本文抜粋:

薬剤の副作用は公衆衛生上の大きな懸念点であり、早期の薬物中断など、健康上また治療上好ましくない問題の原因になることがある。近年の研究では、この副作用の一部は、ネガティブな予測といった非薬物的な因子によって引き起こされることが示唆されている。
補助内分泌療法は、ホルモン感受性乳がんの標準治療であり、無病生存期間や再発まで期間の改善をもたらす。しかし、5年間の非アドヒアランスは22~55%である。非アドヒアランスの原因はQOL(生活の質)にマイナスに働く副作用が主体である。癌治療関連副作用、とくに悪心、疼痛、疲労感などの化学療法に非特異的な毒性は、患者の副作用への予測がと関連している。
*アドヒアランス:服薬順守率。がん分野の場合は、副作用による服薬中止等も含まれることもある。

取り組む課題:
1. 本文から、「補助内分泌療法は、ホルモン感」で始まり「中止等も含まれることもある。」で終わる部分を、一字も変えずに出力しなさい。
2. 本文によれば、補助内分泌療法における5年間の非アドヒアランスは何%か。
項目は、本文とは別の出典から採ったものである。

データセット:
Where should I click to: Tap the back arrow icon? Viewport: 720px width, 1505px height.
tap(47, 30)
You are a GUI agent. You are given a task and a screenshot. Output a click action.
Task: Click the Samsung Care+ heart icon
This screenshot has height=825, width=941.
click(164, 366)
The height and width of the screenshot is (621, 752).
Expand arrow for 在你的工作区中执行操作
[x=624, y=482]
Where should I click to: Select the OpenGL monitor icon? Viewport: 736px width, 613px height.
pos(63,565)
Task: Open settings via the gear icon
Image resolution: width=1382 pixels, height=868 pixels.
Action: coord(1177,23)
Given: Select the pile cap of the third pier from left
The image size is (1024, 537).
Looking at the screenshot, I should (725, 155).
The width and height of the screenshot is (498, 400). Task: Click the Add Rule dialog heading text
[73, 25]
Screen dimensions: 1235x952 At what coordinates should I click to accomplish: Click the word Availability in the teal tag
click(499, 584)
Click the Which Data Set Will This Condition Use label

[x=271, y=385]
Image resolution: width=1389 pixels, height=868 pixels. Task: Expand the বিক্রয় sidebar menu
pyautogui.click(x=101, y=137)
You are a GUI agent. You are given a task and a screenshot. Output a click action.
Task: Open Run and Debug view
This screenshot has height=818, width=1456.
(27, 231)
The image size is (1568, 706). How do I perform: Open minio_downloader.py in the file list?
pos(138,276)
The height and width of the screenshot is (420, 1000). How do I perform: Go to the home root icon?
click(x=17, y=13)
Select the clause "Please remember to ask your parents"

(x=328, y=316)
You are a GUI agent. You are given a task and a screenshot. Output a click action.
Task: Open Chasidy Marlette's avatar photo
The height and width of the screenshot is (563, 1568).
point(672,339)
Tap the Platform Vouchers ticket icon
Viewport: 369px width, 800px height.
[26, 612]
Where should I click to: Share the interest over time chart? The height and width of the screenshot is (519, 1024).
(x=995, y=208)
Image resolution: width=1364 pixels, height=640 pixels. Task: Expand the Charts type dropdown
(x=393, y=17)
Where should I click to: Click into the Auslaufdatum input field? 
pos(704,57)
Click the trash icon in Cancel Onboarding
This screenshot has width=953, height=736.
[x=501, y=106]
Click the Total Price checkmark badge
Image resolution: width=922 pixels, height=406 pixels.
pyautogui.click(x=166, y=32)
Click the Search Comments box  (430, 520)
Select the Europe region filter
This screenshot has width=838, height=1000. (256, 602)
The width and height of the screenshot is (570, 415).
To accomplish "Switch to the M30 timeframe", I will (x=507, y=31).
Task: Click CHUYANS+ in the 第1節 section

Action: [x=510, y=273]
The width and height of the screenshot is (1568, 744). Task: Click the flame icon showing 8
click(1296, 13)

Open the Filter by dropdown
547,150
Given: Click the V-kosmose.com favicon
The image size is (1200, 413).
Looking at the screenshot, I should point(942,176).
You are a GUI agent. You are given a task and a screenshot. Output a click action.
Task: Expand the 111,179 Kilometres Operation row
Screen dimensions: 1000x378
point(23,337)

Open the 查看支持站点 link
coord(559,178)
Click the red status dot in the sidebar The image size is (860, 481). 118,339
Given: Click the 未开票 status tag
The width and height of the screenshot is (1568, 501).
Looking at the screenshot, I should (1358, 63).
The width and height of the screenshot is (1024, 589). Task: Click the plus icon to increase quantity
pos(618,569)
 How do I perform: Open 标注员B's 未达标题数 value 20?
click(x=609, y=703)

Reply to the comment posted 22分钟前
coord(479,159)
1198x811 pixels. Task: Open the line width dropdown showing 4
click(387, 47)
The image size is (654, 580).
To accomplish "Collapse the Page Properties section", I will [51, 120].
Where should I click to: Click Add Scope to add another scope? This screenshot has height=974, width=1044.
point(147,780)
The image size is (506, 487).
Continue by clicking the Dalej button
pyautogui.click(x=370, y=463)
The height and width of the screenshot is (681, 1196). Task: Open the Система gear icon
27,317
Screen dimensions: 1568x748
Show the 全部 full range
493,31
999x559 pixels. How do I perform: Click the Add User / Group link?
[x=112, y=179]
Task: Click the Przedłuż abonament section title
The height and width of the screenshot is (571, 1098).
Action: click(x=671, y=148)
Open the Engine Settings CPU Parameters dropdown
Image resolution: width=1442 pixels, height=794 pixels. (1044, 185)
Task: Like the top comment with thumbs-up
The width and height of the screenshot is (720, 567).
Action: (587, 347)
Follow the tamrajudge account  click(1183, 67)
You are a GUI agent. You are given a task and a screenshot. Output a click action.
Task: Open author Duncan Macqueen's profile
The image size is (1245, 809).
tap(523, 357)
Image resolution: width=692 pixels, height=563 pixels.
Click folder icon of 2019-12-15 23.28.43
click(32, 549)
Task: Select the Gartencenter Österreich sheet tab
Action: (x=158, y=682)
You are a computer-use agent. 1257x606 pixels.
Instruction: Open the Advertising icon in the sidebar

解答例:
1.
補助内分泌療法は、ホルモン感受性乳がんの標準治療であり、無病生存期間や再発まで期間の改善をもたらす。しかし、5年間の非アドヒアランスは22~55%である。非アドヒアランスの原因はQOL(生活の質)にマイナスに働く副作用が主体である。癌治療関連副作用、とくに悪心、疼痛、疲労感などの化学療法に非特異的な毒性は、患者の副作用への予測がと関連している。
*アドヒアランス:服薬順守率。がん分野の場合は、副作用による服薬中止等も含まれることもある。

2. 22~55%である。